* [TEXT PASSAGE]:
....

Geneva – The UN Economic and Social Council (ECOSOC) granted today consultative status to the International Lesbian, Gay, Bisexual, Trans and Intersex Association (ILGA). ECOSOC consultative status allows NGOs to attend UN conferences and meetings, submit written statements and reports, make oral interventions, and host panels in UN buildings, thus representing a fundamental tool for an NGO like ILGA – with more than 700 member organisations in all continents – to do work on LGBTI human rights within the UN system.

There were 30 votes in favor of the motion: India, Italy, Japan, Latvia, Malta, Mexico, Mongolia, Nicaragua, Norway, Peru, Republic of Korea, Slovakia, Spain, Switzerland, Ukraine, United Kingdom, United States, Venezuela, Argentina, Australia, Belgium, Canada, Chile, Ecuador, Estonia, Finland, France, Germany, Hungary.

There were 13 votes against: Iraq, Morocco, Namibia, Pakistan, Qatar, Russia, Saudi Arabia, Senegal, Bangladesh, Cameroon, China, Egypt, Ghana) and 6 abstentions (Guatemala, Mauritius, Philipines, Rwanda, Bahamas, Ivory Coast)

....

(Stored items)
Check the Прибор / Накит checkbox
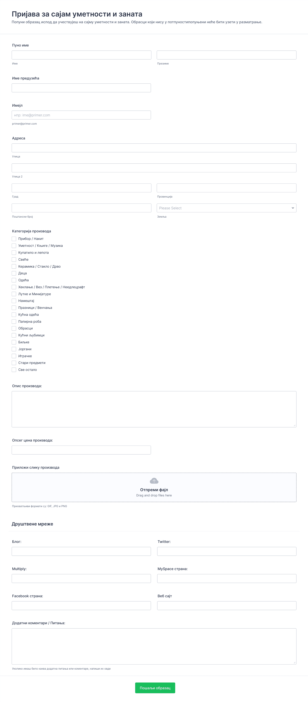This screenshot has width=308, height=702. (x=14, y=239)
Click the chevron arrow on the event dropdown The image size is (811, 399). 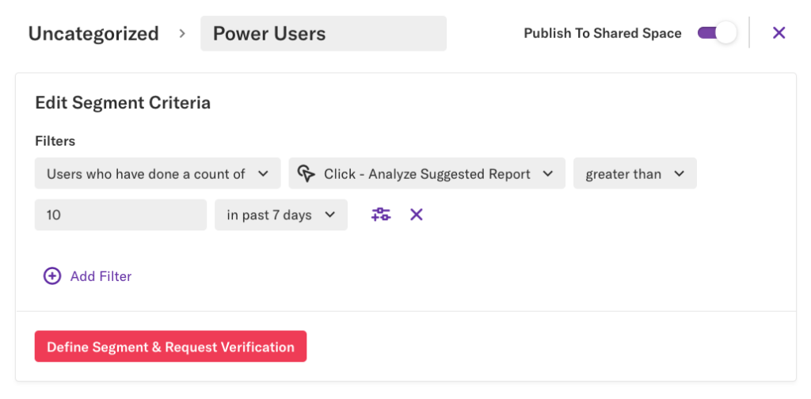(x=548, y=174)
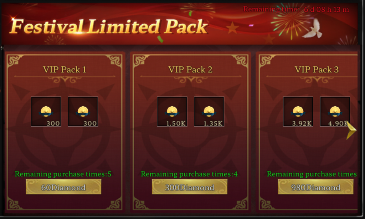Select second 300 coin item in VIP Pack 1
Image resolution: width=365 pixels, height=219 pixels.
[x=83, y=112]

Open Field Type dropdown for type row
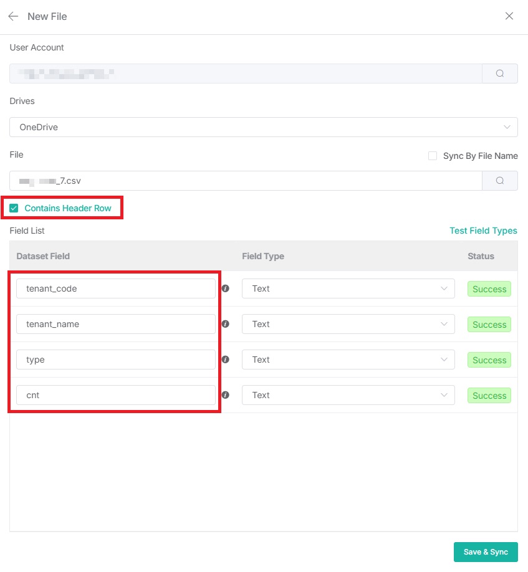(x=348, y=360)
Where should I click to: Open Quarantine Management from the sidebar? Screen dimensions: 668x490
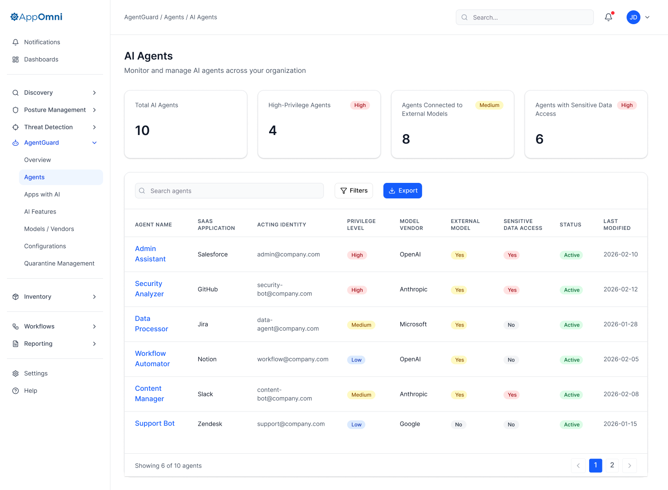(59, 263)
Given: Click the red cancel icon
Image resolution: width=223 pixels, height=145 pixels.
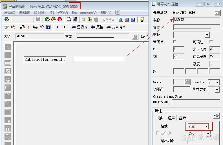Looking at the screenshot, I should click(60, 19).
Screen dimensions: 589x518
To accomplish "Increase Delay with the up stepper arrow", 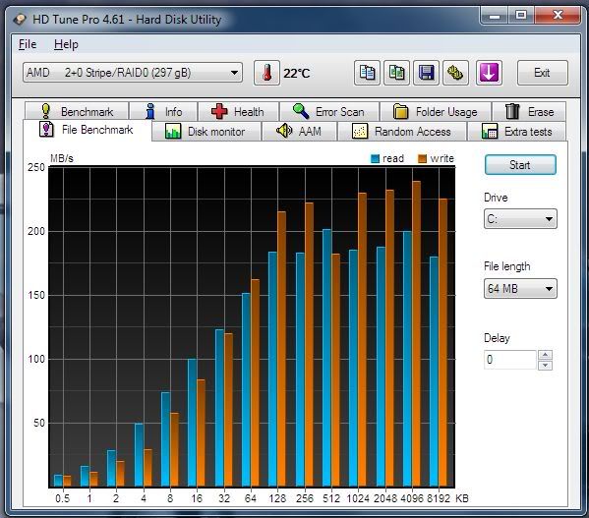I will (x=545, y=354).
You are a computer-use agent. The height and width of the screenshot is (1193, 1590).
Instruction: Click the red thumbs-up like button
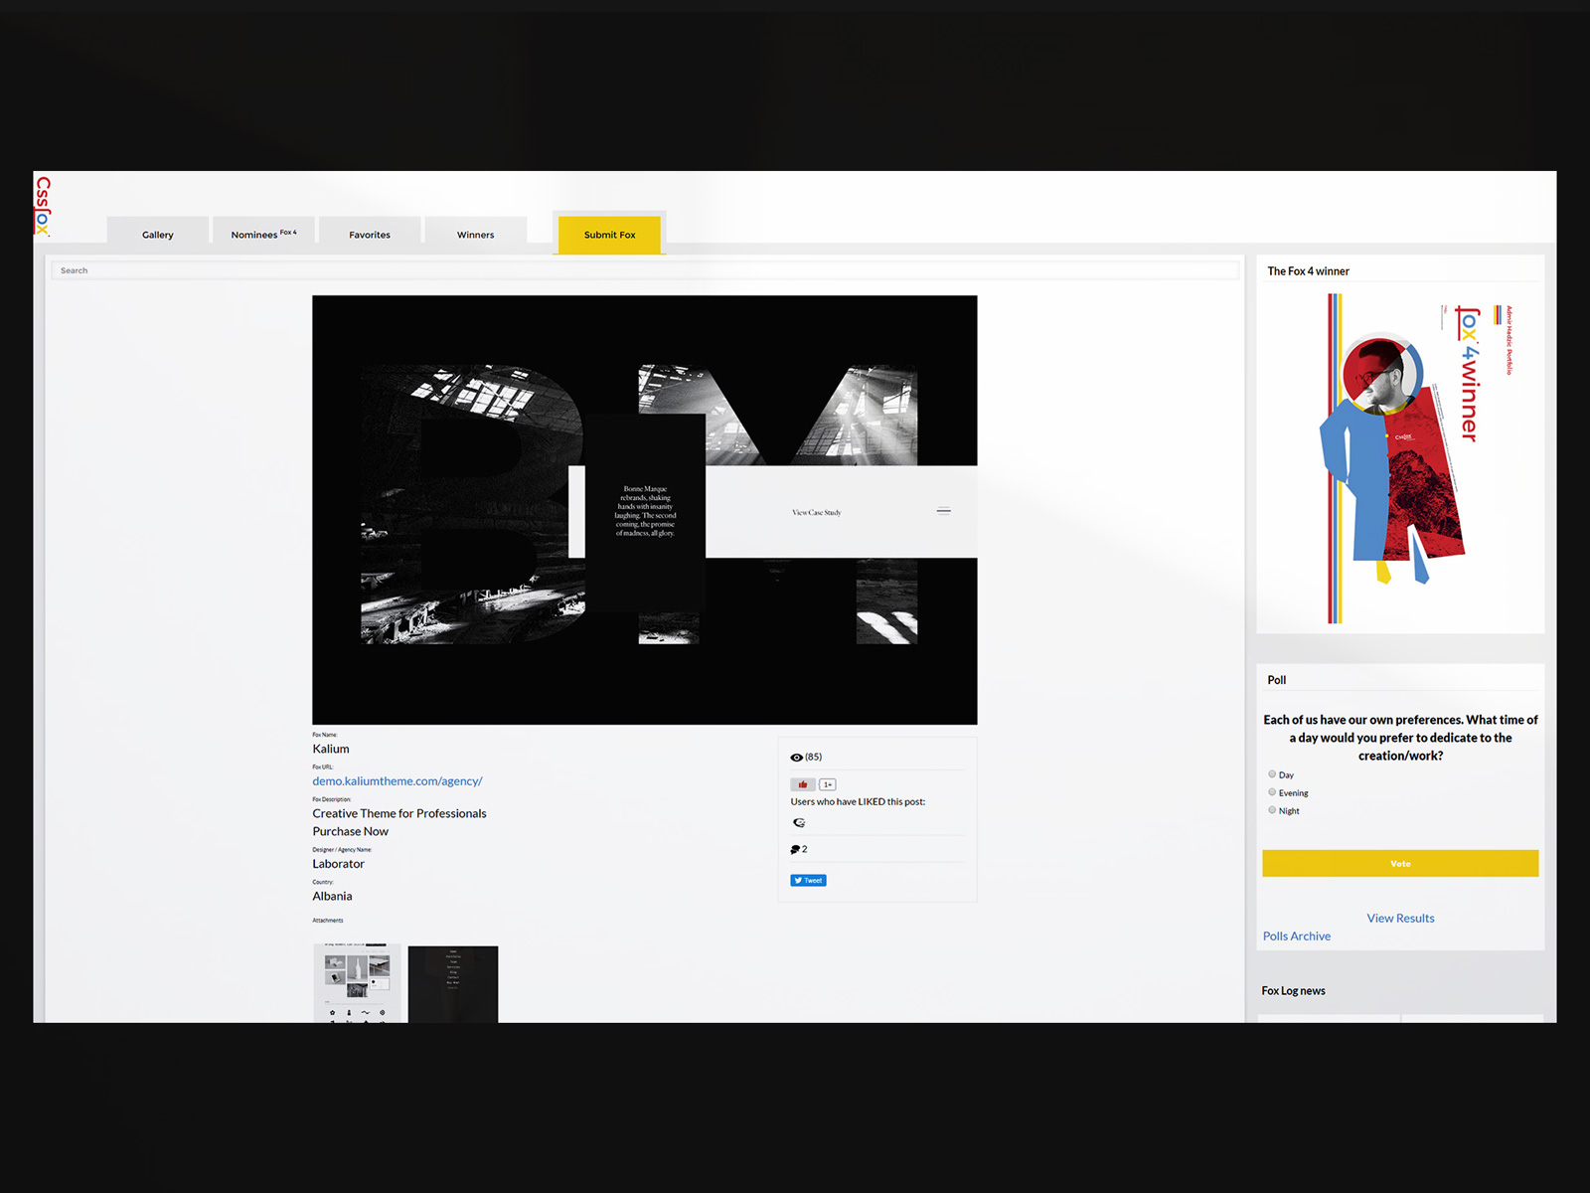point(803,784)
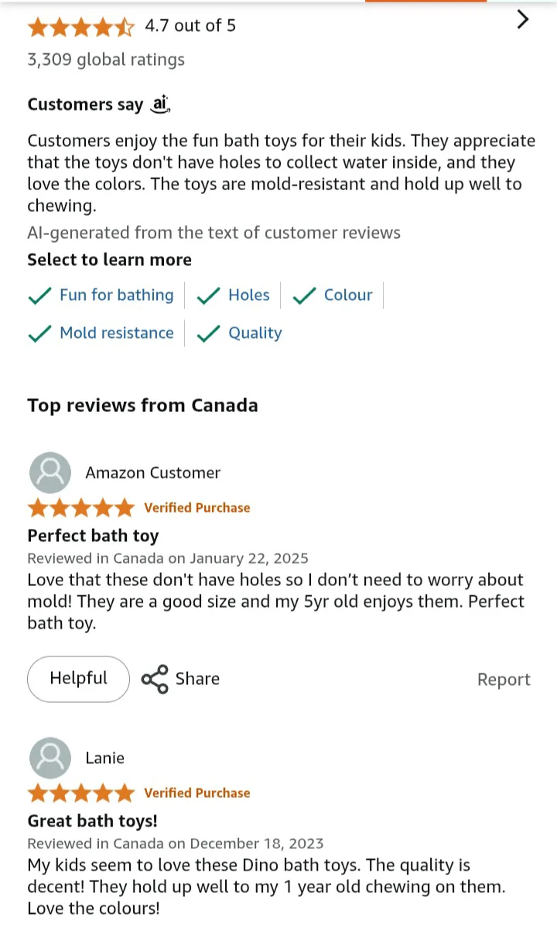Mark first review as Helpful

78,679
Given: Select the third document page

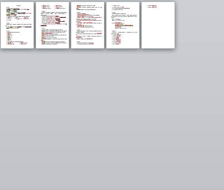Looking at the screenshot, I should (87, 25).
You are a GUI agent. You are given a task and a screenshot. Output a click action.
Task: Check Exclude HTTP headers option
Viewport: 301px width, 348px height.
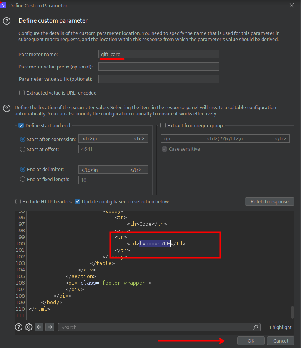click(18, 201)
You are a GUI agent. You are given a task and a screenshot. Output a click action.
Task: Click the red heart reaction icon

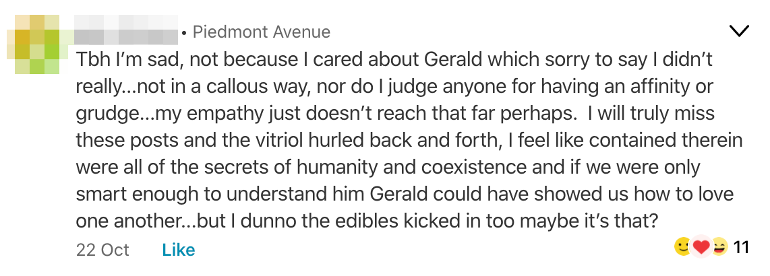pyautogui.click(x=701, y=247)
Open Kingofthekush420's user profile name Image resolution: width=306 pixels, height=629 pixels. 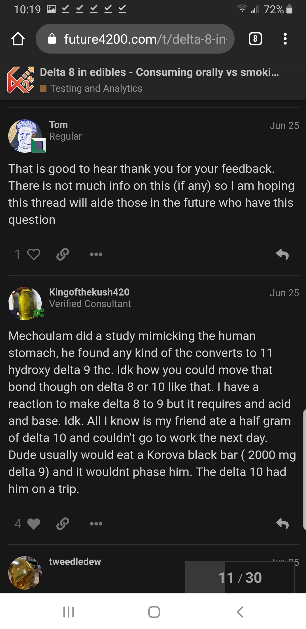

....

* [EXERCISE A]:
According to the text on the ECOSOC vote, how many member organizations does ILGA have?
* [EXERCISE B]:
Proceed with the news report on ILGA's consultative status, picking up after its last sentence.

* [WRITTEN REPLY A]:
More than 700, on all continents.

* [WRITTEN REPLY B]:
ILGA was the first international LGBTI organization to get ECOSOC consultative status in 1993, but lost it the following year due to the presence of groups advocating the abolition of laws of consent. ILGA has applied to regain the status ever since, following the expulsion of the above mentioned groups from its membership and after amending its constitution to state clearly its commitment against child abuse, but a small group of countries sponsoring homophobia had been able to influence the votes in the UN NGO Committee examining the applications for a long time.

In the meantime, many ILGA members – like LBL Denmark, COC The Netherlands, FELGT Spain, LSVD Germany, ABGLT Brazil, IGLHRC US, and Ilga-Europe – were able to obtain the status by having the negative recommendation of the NGO Committee overturned in the ECOSOC Council, as it has happened in the case of ILGA today. "This is a historic day for our organization, which heals a 17-year-old wound – said co-Secretary General Renato Sabbadini, in Geneva for the occasion – and we want to thank all, really all UN Members who voted in our favor, they all deserve indeed to be fully recognized. A special thanks goes to Belgium, for its relentless efforts in building a consensus around us, together with the United States and Argentina. We would like to thank also our member organizations which successfully lobbied their Governments on this occasion and all our allies for their support, in particular Arc-International in Geneva."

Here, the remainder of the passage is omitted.